*Problem to work on*. Take the records below from their first line to the line with "Open the 颜色管理 link", and restate those lines word for word.

*Task material*.
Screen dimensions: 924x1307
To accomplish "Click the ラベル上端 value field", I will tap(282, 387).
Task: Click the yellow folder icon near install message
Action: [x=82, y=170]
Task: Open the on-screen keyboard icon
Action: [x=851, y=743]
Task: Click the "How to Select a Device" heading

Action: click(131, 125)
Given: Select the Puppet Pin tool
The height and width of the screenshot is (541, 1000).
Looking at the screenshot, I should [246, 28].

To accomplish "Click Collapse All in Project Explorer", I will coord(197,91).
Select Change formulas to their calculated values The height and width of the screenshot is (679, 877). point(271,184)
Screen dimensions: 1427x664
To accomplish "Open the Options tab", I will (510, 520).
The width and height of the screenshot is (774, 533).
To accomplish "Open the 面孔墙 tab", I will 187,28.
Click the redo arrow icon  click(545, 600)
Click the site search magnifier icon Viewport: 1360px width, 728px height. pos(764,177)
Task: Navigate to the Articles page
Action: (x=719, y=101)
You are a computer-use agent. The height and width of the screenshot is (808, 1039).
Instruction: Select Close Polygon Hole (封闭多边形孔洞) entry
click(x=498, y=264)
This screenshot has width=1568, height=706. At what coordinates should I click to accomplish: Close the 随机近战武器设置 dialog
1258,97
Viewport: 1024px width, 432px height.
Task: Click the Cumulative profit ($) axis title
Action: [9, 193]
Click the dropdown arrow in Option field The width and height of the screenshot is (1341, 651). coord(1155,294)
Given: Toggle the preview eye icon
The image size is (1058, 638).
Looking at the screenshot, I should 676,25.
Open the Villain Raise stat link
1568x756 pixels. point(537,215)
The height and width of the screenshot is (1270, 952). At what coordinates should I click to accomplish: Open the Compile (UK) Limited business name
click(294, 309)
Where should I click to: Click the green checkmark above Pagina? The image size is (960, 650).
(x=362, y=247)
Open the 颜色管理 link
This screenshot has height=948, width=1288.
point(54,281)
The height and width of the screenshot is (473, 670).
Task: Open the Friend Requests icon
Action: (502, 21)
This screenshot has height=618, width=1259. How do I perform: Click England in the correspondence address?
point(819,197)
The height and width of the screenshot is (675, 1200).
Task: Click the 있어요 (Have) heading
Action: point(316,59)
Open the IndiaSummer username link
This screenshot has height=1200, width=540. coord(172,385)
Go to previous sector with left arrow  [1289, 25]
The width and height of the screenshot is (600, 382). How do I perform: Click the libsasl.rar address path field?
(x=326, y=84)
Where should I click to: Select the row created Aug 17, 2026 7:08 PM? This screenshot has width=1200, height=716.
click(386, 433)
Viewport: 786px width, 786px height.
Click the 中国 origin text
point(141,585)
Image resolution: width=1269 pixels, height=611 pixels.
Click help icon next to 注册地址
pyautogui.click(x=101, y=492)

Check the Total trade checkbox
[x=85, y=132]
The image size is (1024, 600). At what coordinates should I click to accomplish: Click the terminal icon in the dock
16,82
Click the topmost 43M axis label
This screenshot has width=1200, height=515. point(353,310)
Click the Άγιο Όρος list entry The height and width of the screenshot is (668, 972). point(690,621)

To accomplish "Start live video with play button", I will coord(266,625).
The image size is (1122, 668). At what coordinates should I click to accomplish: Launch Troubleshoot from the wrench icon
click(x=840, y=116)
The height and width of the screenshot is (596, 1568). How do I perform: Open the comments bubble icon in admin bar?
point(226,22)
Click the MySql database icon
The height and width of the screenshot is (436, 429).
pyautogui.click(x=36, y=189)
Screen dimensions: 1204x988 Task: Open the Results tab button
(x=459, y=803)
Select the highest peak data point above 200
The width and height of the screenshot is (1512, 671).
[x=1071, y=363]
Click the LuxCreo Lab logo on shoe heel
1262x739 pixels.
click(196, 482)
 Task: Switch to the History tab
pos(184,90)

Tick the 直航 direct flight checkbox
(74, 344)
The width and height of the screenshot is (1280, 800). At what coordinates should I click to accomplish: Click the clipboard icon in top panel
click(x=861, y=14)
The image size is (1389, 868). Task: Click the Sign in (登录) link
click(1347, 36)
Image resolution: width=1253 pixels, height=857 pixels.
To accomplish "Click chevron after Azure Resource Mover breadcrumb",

*Result*.
Screen dimensions: 924x1307
To accomplish "Click the ラベル上端 value field", I will tap(282, 387).
Task: Click the yellow folder icon near install message
Action: [x=82, y=170]
Task: Open the on-screen keyboard icon
Action: [x=851, y=743]
Task: Click the "How to Select a Device" heading

Action: click(131, 125)
Given: Select the Puppet Pin tool
The height and width of the screenshot is (541, 1000).
Looking at the screenshot, I should [246, 28].

To accomplish "Click Collapse All in Project Explorer", I will coord(197,91).
Select Change formulas to their calculated values The height and width of the screenshot is (679, 877). point(271,184)
Screen dimensions: 1427x664
To accomplish "Open the Options tab", I will (510, 520).
The width and height of the screenshot is (774, 533).
To accomplish "Open the 面孔墙 tab", I will 187,28.
Click the redo arrow icon  click(545, 600)
Click the site search magnifier icon Viewport: 1360px width, 728px height. pos(764,177)
Task: Navigate to the Articles page
Action: (x=719, y=101)
You are a computer-use agent. The height and width of the screenshot is (808, 1039).
Instruction: Select Close Polygon Hole (封闭多边形孔洞) entry
click(x=498, y=264)
This screenshot has width=1568, height=706. At what coordinates should I click to accomplish: Close the 随机近战武器设置 dialog
1258,97
Viewport: 1024px width, 432px height.
Task: Click the Cumulative profit ($) axis title
Action: [9, 193]
Click the dropdown arrow in Option field The width and height of the screenshot is (1341, 651). coord(1155,294)
Given: Toggle the preview eye icon
The image size is (1058, 638).
Looking at the screenshot, I should 676,25.
Open the Villain Raise stat link
1568x756 pixels. point(537,215)
The height and width of the screenshot is (1270, 952). At what coordinates should I click to accomplish: Open the Compile (UK) Limited business name
click(294, 309)
Where should I click to: Click the green checkmark above Pagina? The image size is (960, 650).
(x=362, y=247)
Open the 颜色管理 link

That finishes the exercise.